### Task objective
Where the listing below reaches the line containing "मराठी (29, 1100)", start writing out lines exactly, and stop once the line containing "Privacy policy (1288, 1650)" has been written.

(Beginning of Records for processing)

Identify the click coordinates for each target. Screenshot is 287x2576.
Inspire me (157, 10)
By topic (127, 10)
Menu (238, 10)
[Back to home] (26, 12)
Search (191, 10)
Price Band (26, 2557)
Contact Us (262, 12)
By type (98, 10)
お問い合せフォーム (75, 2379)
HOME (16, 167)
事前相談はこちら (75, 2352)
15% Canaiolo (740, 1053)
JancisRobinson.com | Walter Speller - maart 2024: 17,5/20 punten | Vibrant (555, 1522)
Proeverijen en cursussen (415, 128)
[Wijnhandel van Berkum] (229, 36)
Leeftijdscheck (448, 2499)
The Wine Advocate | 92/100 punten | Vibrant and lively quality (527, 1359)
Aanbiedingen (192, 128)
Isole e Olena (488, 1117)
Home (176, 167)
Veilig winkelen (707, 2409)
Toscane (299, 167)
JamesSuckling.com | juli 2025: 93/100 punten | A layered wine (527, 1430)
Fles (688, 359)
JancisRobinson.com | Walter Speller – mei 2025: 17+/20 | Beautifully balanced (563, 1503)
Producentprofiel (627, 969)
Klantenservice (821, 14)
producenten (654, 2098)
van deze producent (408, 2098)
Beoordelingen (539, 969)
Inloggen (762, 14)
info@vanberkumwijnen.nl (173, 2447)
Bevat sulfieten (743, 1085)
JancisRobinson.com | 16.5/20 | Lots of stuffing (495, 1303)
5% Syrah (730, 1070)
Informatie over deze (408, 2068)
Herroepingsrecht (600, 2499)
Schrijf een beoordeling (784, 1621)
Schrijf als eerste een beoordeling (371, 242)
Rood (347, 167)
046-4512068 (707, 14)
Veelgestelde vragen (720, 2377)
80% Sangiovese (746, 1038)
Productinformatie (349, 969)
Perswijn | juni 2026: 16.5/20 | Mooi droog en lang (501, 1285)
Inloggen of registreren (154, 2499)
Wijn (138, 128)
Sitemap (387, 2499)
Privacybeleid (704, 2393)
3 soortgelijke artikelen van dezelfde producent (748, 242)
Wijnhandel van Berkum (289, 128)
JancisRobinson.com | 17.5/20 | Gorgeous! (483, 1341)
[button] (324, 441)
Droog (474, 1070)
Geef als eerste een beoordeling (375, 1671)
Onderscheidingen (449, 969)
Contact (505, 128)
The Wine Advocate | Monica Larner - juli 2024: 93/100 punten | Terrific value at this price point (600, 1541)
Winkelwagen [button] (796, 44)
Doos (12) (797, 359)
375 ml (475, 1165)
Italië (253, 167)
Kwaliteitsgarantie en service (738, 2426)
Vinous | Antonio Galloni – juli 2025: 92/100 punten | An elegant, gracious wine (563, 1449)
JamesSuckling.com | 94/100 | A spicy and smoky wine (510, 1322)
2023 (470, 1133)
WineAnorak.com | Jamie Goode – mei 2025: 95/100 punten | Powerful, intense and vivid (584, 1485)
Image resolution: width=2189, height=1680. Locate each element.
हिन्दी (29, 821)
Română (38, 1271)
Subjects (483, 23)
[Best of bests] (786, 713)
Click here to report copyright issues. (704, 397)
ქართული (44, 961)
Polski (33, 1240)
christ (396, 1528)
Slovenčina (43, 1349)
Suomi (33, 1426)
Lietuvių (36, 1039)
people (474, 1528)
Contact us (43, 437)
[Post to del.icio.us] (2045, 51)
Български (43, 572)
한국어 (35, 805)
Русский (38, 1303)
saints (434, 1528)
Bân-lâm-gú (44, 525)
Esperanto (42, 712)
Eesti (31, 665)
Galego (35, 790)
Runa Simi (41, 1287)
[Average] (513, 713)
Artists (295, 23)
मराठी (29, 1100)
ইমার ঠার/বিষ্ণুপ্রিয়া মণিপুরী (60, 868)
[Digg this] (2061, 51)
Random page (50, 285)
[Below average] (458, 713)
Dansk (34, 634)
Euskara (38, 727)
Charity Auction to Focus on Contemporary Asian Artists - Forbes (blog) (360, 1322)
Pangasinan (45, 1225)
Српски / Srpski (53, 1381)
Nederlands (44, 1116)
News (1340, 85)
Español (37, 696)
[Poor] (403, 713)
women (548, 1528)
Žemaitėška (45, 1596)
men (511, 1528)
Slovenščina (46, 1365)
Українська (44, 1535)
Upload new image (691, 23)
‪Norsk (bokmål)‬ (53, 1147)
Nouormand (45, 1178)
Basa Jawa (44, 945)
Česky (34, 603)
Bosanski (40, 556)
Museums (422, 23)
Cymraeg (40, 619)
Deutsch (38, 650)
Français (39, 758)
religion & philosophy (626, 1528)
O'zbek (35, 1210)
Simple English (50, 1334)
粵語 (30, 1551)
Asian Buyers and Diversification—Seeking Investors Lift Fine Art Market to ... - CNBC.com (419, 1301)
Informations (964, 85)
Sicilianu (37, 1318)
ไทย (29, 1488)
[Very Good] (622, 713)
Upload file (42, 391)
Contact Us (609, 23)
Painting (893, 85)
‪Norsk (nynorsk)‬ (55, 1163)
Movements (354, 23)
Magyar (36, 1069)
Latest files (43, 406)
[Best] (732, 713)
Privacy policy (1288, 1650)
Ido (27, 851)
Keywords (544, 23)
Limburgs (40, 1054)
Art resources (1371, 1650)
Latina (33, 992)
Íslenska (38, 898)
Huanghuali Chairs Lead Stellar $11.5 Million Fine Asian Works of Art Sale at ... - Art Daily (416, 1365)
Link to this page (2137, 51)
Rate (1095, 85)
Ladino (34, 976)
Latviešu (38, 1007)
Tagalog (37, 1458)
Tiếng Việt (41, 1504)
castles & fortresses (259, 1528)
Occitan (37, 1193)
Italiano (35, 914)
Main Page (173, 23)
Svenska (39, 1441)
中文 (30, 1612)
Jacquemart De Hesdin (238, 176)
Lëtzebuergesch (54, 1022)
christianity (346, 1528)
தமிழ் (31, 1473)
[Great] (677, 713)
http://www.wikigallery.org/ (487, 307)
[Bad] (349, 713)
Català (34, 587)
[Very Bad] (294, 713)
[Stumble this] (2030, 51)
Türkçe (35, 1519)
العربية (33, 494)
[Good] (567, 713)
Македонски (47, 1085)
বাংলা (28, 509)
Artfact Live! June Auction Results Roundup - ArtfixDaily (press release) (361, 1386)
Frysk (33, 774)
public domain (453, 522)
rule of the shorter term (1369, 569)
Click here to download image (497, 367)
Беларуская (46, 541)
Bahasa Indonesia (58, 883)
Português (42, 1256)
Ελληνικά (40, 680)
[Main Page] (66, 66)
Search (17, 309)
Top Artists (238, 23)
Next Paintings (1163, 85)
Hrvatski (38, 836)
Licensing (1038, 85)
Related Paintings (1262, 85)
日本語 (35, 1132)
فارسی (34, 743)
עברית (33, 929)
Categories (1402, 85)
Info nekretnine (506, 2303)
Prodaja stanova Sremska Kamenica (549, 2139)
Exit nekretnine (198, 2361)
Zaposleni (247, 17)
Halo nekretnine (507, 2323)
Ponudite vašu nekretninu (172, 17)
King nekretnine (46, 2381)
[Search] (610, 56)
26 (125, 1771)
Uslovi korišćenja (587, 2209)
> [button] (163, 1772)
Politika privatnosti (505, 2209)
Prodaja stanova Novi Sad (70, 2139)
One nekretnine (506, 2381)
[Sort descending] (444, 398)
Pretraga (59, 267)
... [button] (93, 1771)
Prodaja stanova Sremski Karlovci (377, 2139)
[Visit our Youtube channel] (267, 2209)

(End of Records for processing)

### Answer area
मराठी (29, 1100)
ইমার ঠার/বিষ্ণুপ্রিয়া মণিপুরী (60, 868)
[Digg this] (2061, 51)
Random page (50, 285)
[Below average] (458, 713)
Dansk (34, 634)
Euskara (38, 727)
Charity Auction to Focus on Contemporary Asian Artists - Forbes (blog) (360, 1322)
Pangasinan (45, 1225)
Српски / Srpski (53, 1381)
Nederlands (44, 1116)
News (1340, 85)
Español (37, 696)
[Poor] (403, 713)
women (548, 1528)
Žemaitėška (45, 1596)
men (511, 1528)
Slovenščina (46, 1365)
Українська (44, 1535)
Upload new image (691, 23)
‪Norsk (bokmål)‬ (53, 1147)
Nouormand (45, 1178)
Basa Jawa (44, 945)
Česky (34, 603)
Bosanski (40, 556)
Museums (422, 23)
Cymraeg (40, 619)
Deutsch (38, 650)
Français (39, 758)
religion & philosophy (626, 1528)
O'zbek (35, 1210)
Simple English (50, 1334)
粵語 (30, 1551)
Asian Buyers and Diversification—Seeking Investors Lift Fine Art Market to ... - CNBC.com (419, 1301)
Informations (964, 85)
Sicilianu (37, 1318)
ไทย (29, 1488)
[Very Good] (622, 713)
Upload file (42, 391)
Contact Us (609, 23)
Painting (893, 85)
‪Norsk (nynorsk)‬ (55, 1163)
Movements (354, 23)
Magyar (36, 1069)
Latest files (43, 406)
[Best] (732, 713)
Privacy policy (1288, 1650)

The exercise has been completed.